## GIVEN REQUEST
Please change "GUI agent" to "screen assistant" in the records from the line that has "Where should I click to: Click" through the line that has "click(x=419, y=19)". Write out only those lines, leaving everything else in them as it is.

Raw records
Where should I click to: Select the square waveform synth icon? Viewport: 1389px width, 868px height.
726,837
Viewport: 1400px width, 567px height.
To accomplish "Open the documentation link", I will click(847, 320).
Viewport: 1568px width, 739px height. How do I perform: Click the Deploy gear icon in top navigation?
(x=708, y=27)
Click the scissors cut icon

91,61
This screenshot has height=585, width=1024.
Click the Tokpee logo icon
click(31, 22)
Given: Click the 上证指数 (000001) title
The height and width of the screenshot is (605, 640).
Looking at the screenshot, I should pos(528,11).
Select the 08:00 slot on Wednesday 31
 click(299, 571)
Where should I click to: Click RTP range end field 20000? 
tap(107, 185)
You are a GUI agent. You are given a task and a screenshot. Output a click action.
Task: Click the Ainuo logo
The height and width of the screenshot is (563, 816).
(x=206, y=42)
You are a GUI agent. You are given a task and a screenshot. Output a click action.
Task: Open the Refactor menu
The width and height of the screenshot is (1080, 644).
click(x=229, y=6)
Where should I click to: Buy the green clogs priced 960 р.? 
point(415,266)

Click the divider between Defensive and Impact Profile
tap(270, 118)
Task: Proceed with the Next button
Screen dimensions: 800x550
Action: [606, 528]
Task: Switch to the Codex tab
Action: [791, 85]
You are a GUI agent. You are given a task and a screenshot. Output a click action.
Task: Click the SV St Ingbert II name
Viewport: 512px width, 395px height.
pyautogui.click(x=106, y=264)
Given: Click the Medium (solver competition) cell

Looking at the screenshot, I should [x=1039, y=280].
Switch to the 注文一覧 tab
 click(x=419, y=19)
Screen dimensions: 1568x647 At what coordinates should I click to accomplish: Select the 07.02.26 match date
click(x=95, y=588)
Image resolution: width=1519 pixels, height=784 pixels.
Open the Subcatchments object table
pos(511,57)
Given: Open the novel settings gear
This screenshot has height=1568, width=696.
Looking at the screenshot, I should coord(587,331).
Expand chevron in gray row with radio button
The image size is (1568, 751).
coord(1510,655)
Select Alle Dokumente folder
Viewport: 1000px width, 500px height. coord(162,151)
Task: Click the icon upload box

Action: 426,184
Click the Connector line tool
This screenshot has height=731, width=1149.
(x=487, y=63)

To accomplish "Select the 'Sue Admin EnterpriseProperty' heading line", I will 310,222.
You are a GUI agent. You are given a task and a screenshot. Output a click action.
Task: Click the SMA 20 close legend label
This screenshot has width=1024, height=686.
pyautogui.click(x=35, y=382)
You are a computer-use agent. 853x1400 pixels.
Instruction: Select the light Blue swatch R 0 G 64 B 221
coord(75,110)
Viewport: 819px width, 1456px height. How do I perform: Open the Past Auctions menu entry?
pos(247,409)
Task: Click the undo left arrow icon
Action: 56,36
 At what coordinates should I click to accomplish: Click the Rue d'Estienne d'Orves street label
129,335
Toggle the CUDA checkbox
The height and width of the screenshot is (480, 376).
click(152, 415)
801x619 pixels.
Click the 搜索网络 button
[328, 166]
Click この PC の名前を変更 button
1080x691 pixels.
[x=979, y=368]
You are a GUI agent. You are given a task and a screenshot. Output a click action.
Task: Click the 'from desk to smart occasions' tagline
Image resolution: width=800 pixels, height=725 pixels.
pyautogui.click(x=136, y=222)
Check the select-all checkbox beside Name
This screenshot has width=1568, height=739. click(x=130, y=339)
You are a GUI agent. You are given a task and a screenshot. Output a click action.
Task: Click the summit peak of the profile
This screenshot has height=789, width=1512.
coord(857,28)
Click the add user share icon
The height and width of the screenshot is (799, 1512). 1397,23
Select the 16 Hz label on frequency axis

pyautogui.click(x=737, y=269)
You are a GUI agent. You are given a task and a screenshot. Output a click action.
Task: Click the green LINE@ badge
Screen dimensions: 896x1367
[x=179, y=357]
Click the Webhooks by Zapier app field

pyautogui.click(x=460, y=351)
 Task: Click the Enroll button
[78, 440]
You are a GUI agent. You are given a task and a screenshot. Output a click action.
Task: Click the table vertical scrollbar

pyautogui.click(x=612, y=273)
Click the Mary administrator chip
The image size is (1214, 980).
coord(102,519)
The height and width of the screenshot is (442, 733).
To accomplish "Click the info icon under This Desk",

## SOLVED PROBLEM
Where should I click to: Click RTP range end field 20000? 
tap(107, 185)
You are a screen assistant. You are given a task and a screenshot. Output a click action.
Task: Click the Ainuo logo
The height and width of the screenshot is (563, 816).
(x=206, y=42)
You are a screen assistant. You are given a task and a screenshot. Output a click action.
Task: Open the Refactor menu
The width and height of the screenshot is (1080, 644).
click(x=229, y=6)
Where should I click to: Buy the green clogs priced 960 р.? 
point(415,266)

Click the divider between Defensive and Impact Profile
tap(270, 118)
Task: Proceed with the Next button
Screen dimensions: 800x550
Action: [606, 528]
Task: Switch to the Codex tab
Action: [791, 85]
You are a screen assistant. You are given a task and a screenshot. Output a click action.
Task: Click the SV St Ingbert II name
Viewport: 512px width, 395px height.
pyautogui.click(x=106, y=264)
Given: Click the Medium (solver competition) cell

Looking at the screenshot, I should [x=1039, y=280].
Switch to the 注文一覧 tab
 click(x=419, y=19)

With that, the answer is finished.